How does emergency preparedness need to be adapted when caring for children?
Medical emergency.
The facility must be equipped with the appropriate pediatric-size airways, air mask bag units, and endotracheal tubes. Because most pediatric drug doses are based upon patient weight, it is wise to have an emergency drug list with precalculated doses for each individual pediatric patient. A pediatric advanced life support (PALS)–certified nurse and nephrologist should always be readily available.
Fire.
Fire drills must be adapted to each child’s developmental understanding. Many child-friendly resources, such as coloring books and fact sheets, are available through the National Fire Protection Association or the fire division of the local department of public safety.
Disasters.
When local disasters such as floods, tornados, hurricanes, or earthquakes strike, pediatric hemodialysis treatment becomes a priority. If a disaster can be anticipated, some pediatric patients may benefit from preemptive hospitalization.
Does pediatric hemodialysis cost more than adult hemodialysis?
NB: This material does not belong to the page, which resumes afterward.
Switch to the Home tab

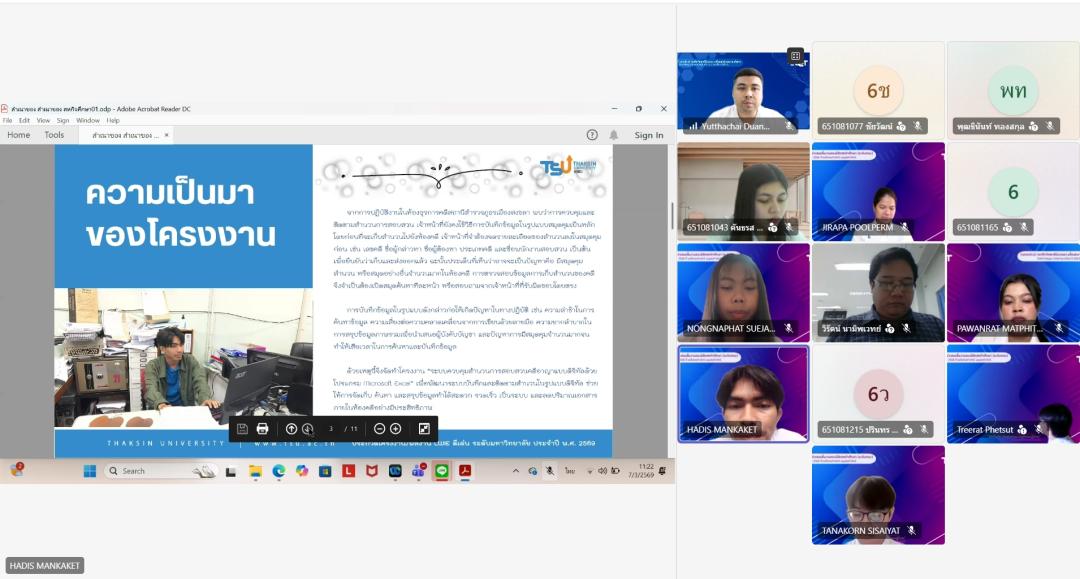(19, 135)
Pediatric hemodialysis costs are higher because of the increased cost of supply items and services. Pricing is not as competitive for disposables in this low-volume specialized market. Staffing for the increased patient dependency in pediatrics demands increased caregiver skills or more nurses. Exception requests based on atypical service intensity are available through the Centers for Medicare & Medicaid Services (CMS) to enable pediatric centers to increase their center-specific Medicare reimbursement rate to compensate for more costly operating conditions.
When do children transition to adult care?
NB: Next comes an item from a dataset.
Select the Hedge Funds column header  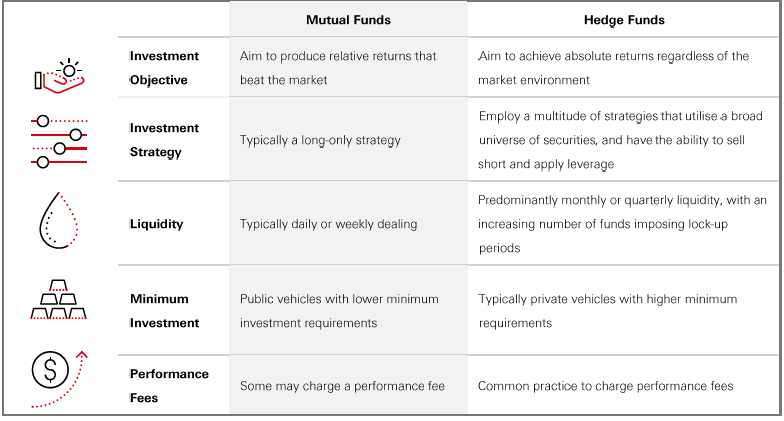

Optimally, early preparation should begin during the stage of late adolescence (ages 17 to 21 years), which is characterized by a teenager’s having developed the ability to define future goals, make close and intimate friendships, and begin rapprochement with parents and other authoritative adults. During the stage of midadolescence (ages 14 to 17 years), a teenager is at the height of risk-taking behavior, peer conformity, poor future orientation, and parental conflict, which is a very difficult time to implement the transition to adult responsibilities. Some patients who are developmentally delayed may not be ready for transition at age 17 years. Transition preparation includes teaching self-care skills, such as taking responsibility for adhering to a medication schedule, arranging clinic visits, and arriving for treatments on time. Ideally, late preparation should also incorporate a visit to the adult dialysis center, accompanied by a trusted nurse or social worker. Actual transfer to adult care should occur between 18 and 21 years of age, depending on patient readiness, disease management, and availability of service. Being in an integrated pediatric and adult care facility should not preclude having the adolescent participate in a defined transition preparation program to be sure the patient is ready for the demands of adult-oriented care.